WHAT YOU WILL DO:
1) Answer these questions using the forum thread about Sakakibara mocking the UFC:
(a) Which three fighters does Kameleon want to see fight in the UFC in November?
(b) What does DrVanNostrand ask others to verify about the interview with Sakakibara?
(c) Until the two organizations come to agreements, what does asskicker say they should both do?
2) Continue the forum thread about Sakakibara mocking the UFC with the next post after the last one shown.

TEXT:

# sakakibara mocking dana, silvia, and ufc...



## DrVanNostrand (Sep 27, 2006)

JPN MMA News-from SAMURAI nation - DSE president mock UFC.....Tim Silvia run away from Fedor?

found this link and its kinda engrishy, but you kind of get the gist of it...can anyone verify that this interview with sakakibara is authentic/accurate? it seems like he is blatantly and disrespectfully calling out dana and all of his fighters which he usually doesnt do...this is a definite change from saka's usual professional and respectful tone...maybe something got lost in translation?


----------



## Kameleon (Apr 20, 2006)

*So true. White is afraid of Pride because he can't control what's going on. I would love for Silva, Mirko, or Fedor to fight in November in the UFC. Pride owns the UFC, hands down.*


----------



## asskicker (Aug 27, 2006)

I getting sick of both owner disrespect towards their rival organizations. Boths organizations are great and have top fighters. I just wish they could come to agreements and prove who is the best. Until then they should both shut up.

SUPPLIED INFORMATION:

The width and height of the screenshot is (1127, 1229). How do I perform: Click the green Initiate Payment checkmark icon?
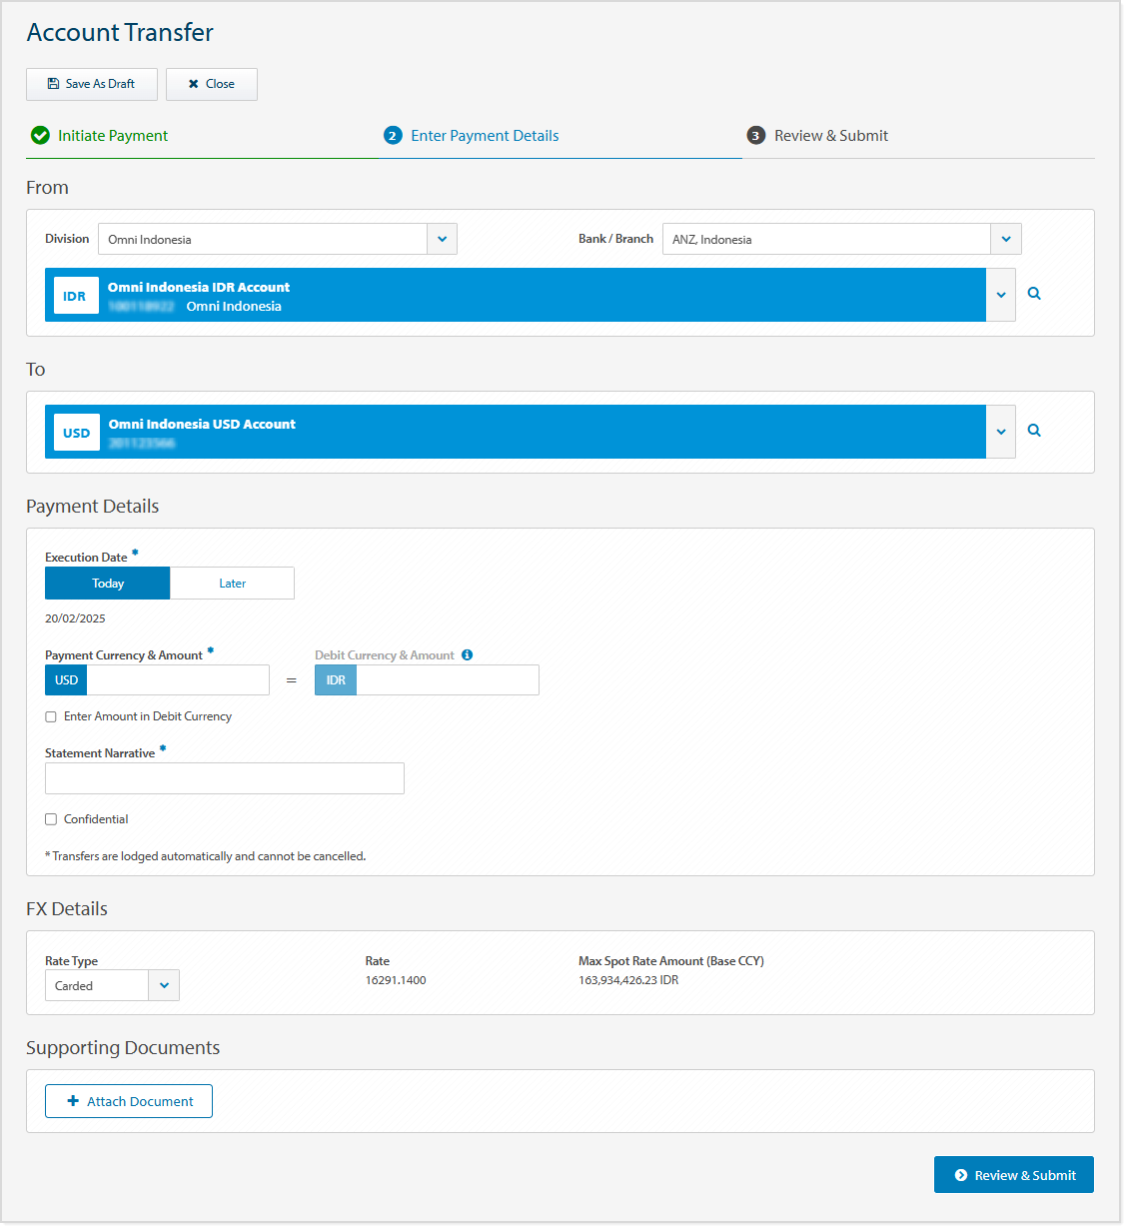[x=40, y=136]
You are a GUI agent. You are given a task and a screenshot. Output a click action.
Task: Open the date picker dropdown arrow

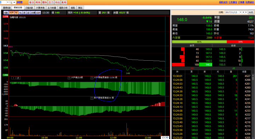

RESPONSES FOR EACH TASK:
1)
(a) Silva, Mirko, or Fedor
(b) Whether it is authentic/accurate
(c) Shut up

2)
----------



## liveson777 (Aug 18, 2006)

*hahah*

i think more people should see this if its legit


----------



## slamjam (Sep 24, 2006)

Pride better than UFC or UFC better than pride is the stupidest arguement I have ever heard. I guess pride has more fighters in their roster. They have really good heavyweights and thats about it. All the other divisions are owned by UFC fighters. Again I am not saying one is better than the other. With the style of the ring I actually prefer the octagon over the pride ring. The only good thing with the pride ring is that the spectators get a better view but I would like to fight in an octagon over the pride ring. I agree with asskicker, Dont jump into conclusions before anything actually happens.


----------



## liveson777 (Aug 18, 2006)

*naw dude*

ur just flat out wrong


----------



## liveson777 (Aug 18, 2006)

*and i dont think its stupid*

they should pay attention to what they fans wanna see...


----------



## Borat Sagdiyev (Sep 19, 2006)

interview is so bad look likes it is wrote from my brothers porno addict retard baby


----------



## DrVanNostrand (Sep 27, 2006)

liveson777 said:


> i think more people should see this if its legit


exactly my thoughts...i hope dana out of all people come across it...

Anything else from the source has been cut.